### [Check your understanding]
[1] Copy the passage of the diabetes article from "WHO Provides Worldwide" up to and including "the United States.".
[2] According to the diabetes article, how many people around the world had diabetes in 2014?
[3] Using the diabetes article, explain why diabetes is receiving so much attention.

### [Selected text]
####
Diabetes Epidemic Focus of World Health Day 2016

World Health Day April 7, 2016, is a day designated by the World Health Organization (WHO) to bring awareness to global health concerns. This year, the focus is on diabetes – diabetes awareness, prevention, detection and treatment.

The number associated with diabetes reveal why this metabolic disease is receiving such attention, not only in the number of people worldwide who have the disease, but in its rapid rise of incidence and prevalence over the last 30 years. What used to be a disease of the rich – much like gout – is now striking middle and low income countries and individuals in alarming proportions.

WHO Provides Worldwide Diabetes Statistics

The following data is from the WHO Fact Sheet on the global crisis of diabetes:

  • In 1980, 108 million people around the world had diabetes; in 2014, that number rose to 422 million.
  • The prevalence of this metabolic disease has risen from 4.7 percent in 1980 to 8.5 percent in 2014 in adults 18-years-of-age and older.
  • By 2030, it is estimated that diabetes will be the 7th leading cause of death in the world. It is currently the 7th leading cause of death in the United States.
  • In 2012 alone, 1.5 million deaths were caused by diabetes.
  • Many times, type 2 diabetes can be prevented with lifestyle changes that include obtaining and maintaining a weight within normal range for age and height, cessation of tobacco use, and increase and maintenance of regular physical activity.
  • The complications of diabetes include kidney failure, blindness, heart attacks, stroke and lower limb amputation.
####
### [Information]
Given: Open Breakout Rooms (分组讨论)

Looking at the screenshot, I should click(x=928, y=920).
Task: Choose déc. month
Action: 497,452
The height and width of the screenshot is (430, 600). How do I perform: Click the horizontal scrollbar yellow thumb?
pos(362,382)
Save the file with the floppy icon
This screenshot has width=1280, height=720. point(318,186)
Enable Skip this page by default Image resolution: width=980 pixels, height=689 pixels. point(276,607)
####
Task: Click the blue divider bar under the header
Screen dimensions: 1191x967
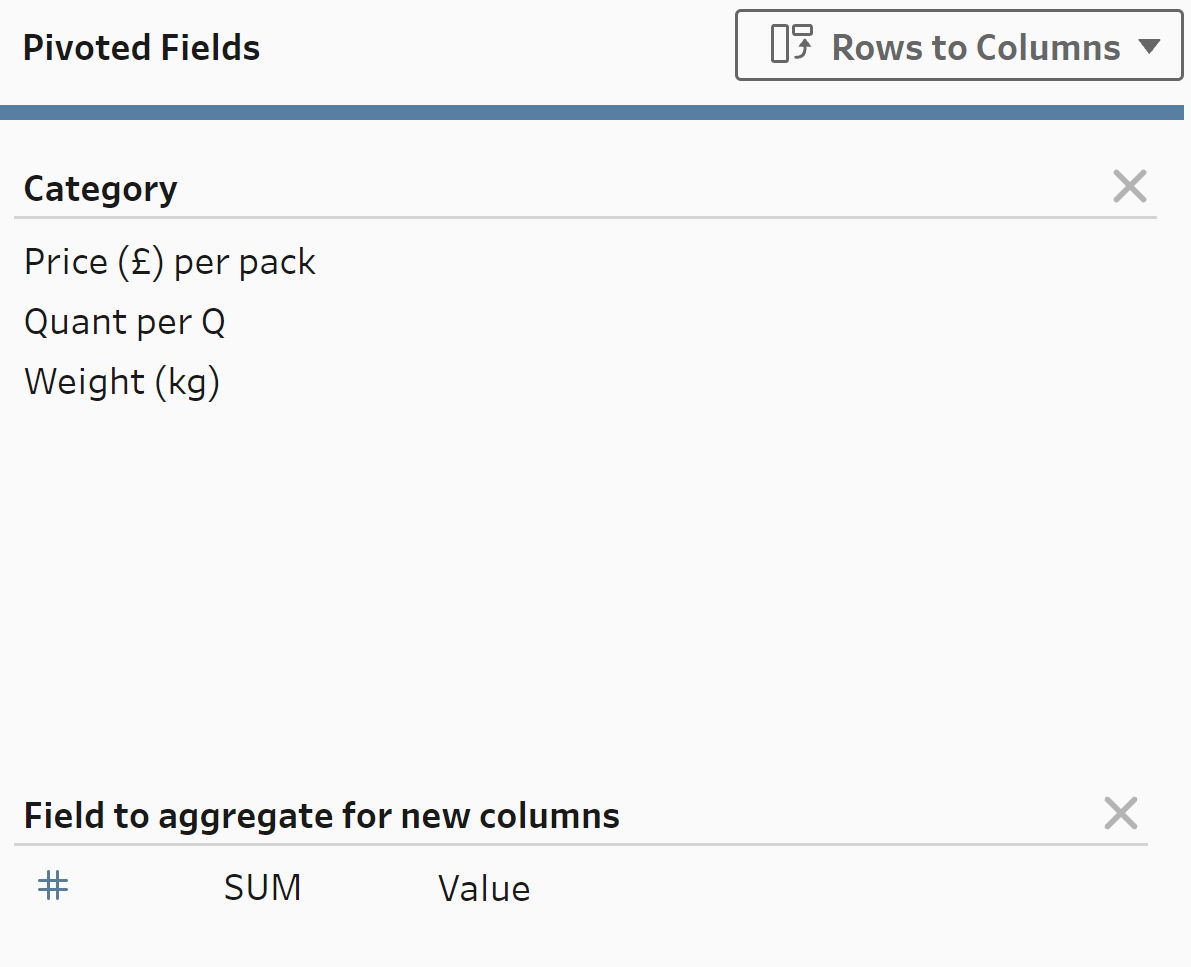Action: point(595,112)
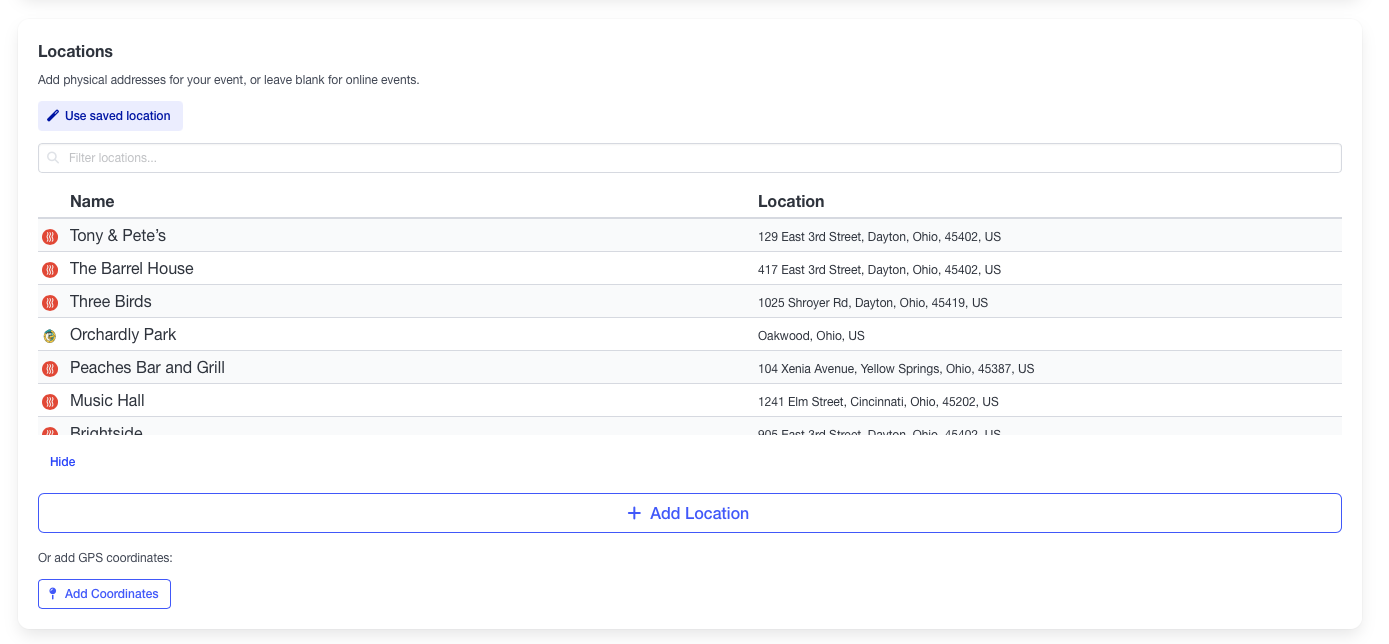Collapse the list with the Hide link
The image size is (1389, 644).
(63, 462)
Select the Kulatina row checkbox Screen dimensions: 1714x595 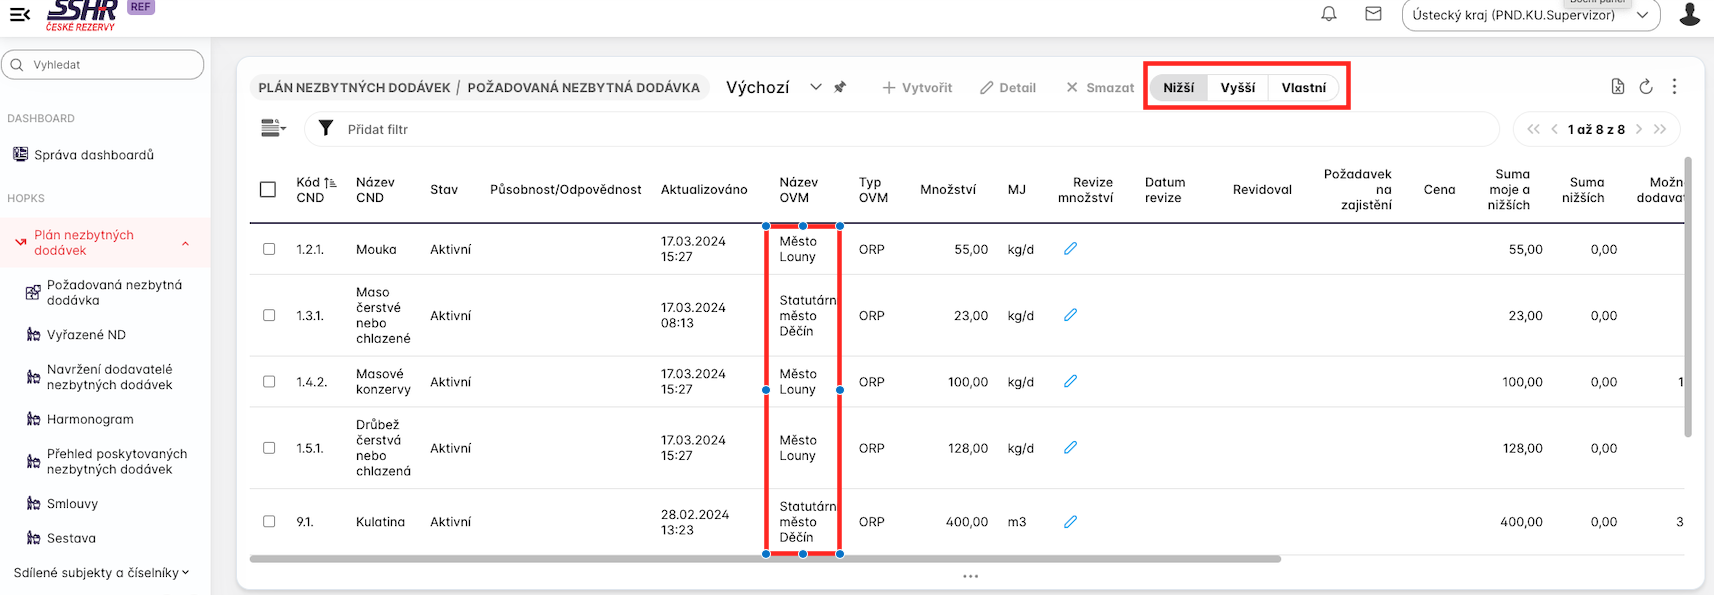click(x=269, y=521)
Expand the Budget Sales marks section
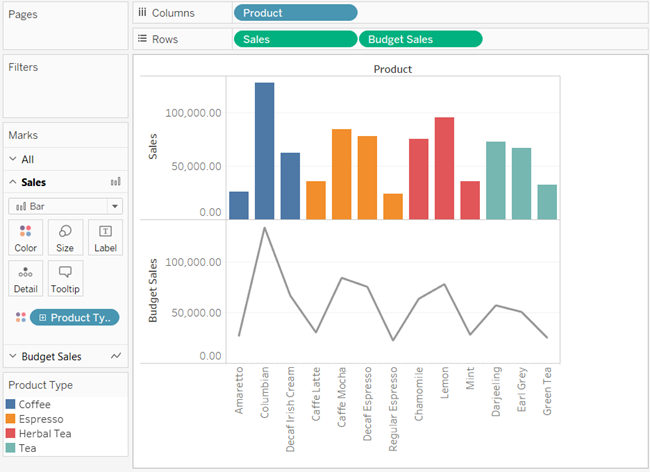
####
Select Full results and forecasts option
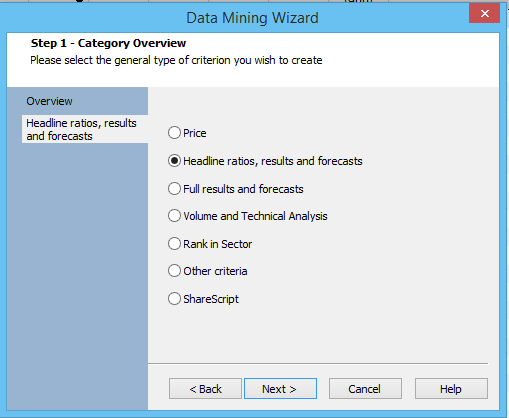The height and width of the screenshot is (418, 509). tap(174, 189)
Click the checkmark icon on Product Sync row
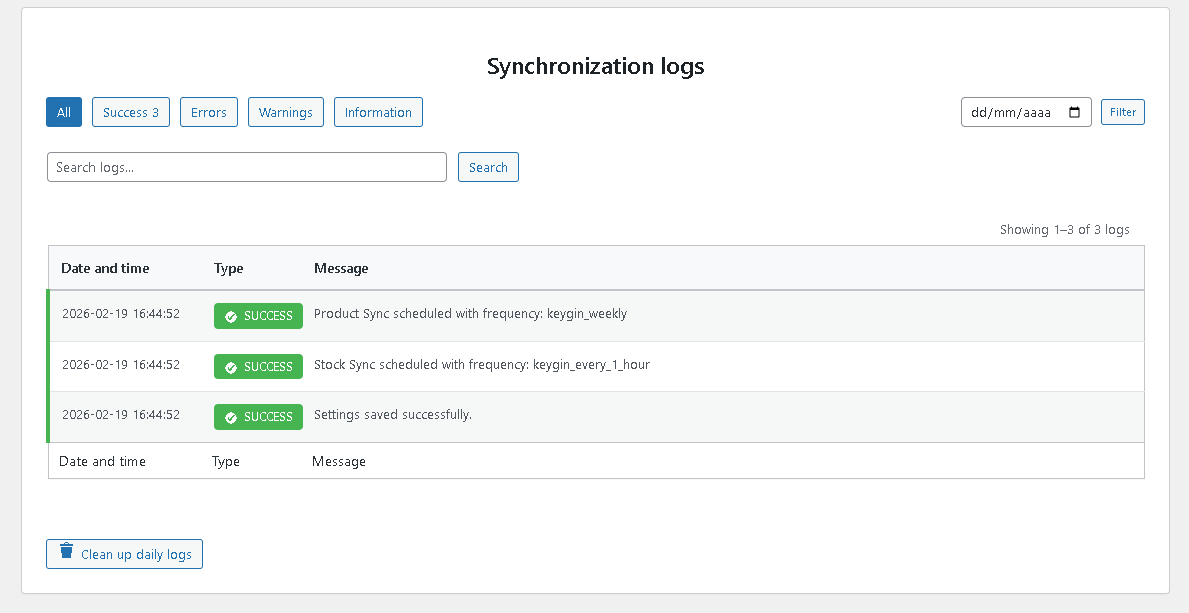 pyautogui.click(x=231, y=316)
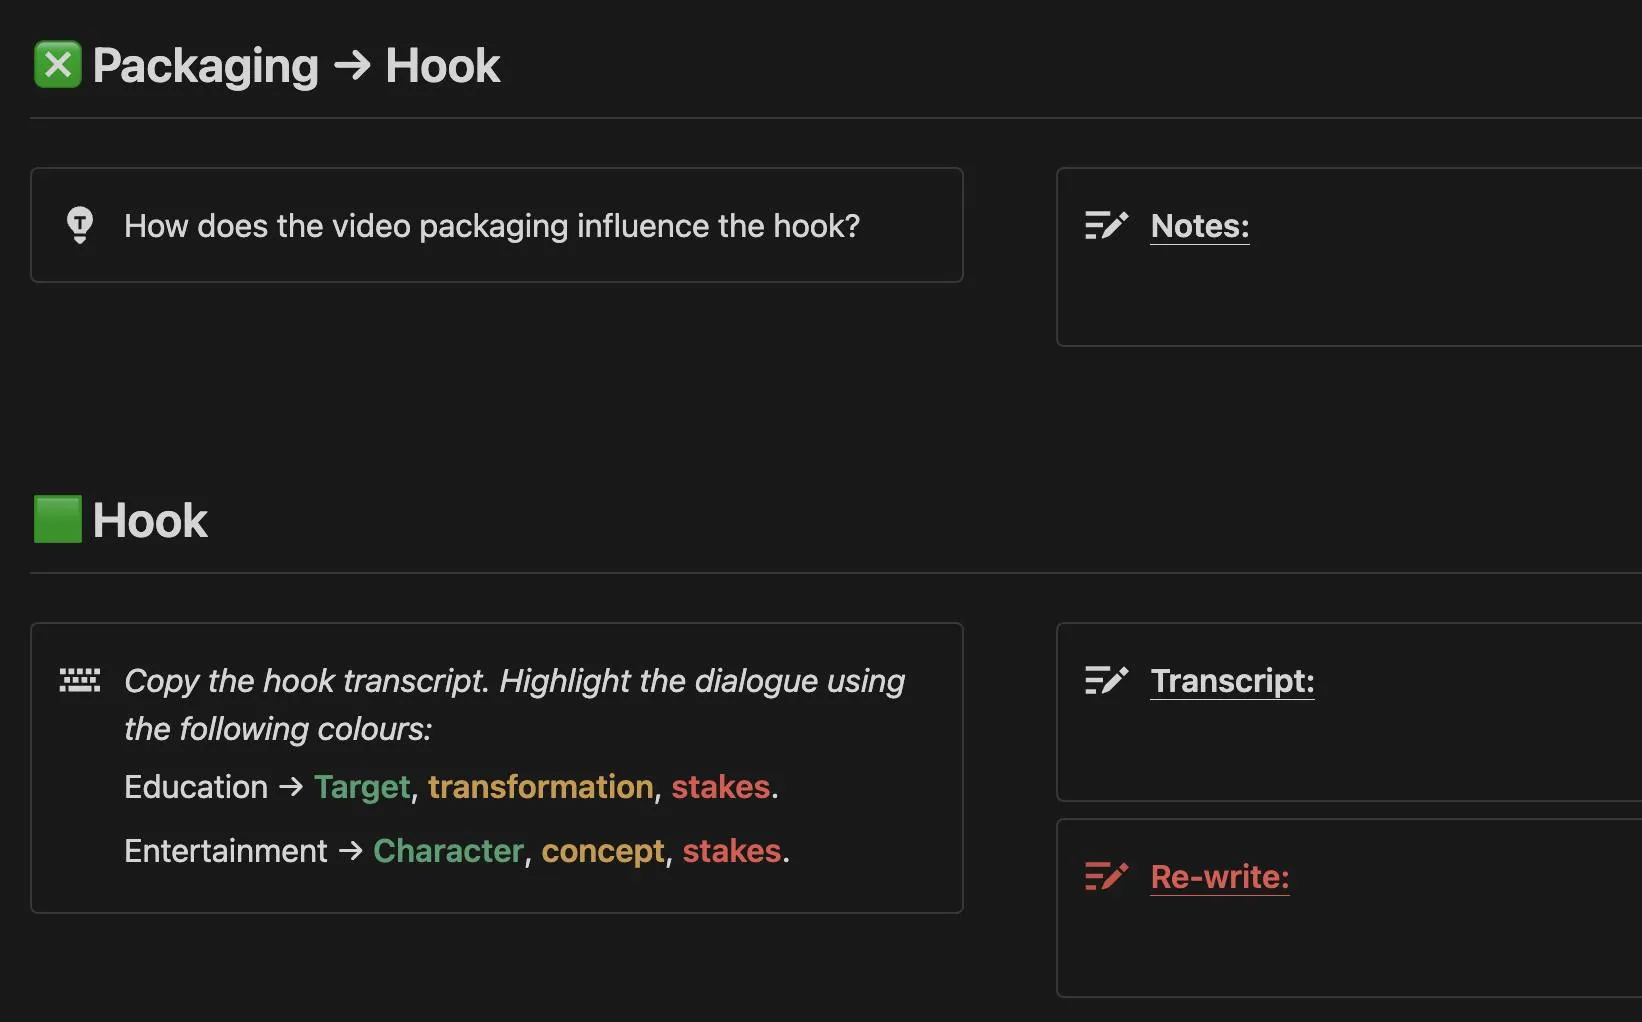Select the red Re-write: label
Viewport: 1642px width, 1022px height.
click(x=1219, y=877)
####
### [Expected outputs]
[1]
WHO Provides Worldwide Diabetes Statistics

The following data is from the WHO Fact Sheet on the global crisis of diabetes:

  • In 1980, 108 million people around the world had diabetes; in 2014, that number rose to 422 million.
  • The prevalence of this metabolic disease has risen from 4.7 percent in 1980 to 8.5 percent in 2014 in adults 18-years-of-age and older.
  • By 2030, it is estimated that diabetes will be the 7th leading cause of death in the world. It is currently the 7th leading cause of death in the United States.

[2] 422 million people.

[3] The numbers associated with the disease explain it. A very large number of people worldwide have diabetes, and its incidence and prevalence have risen rapidly over the last 30 years.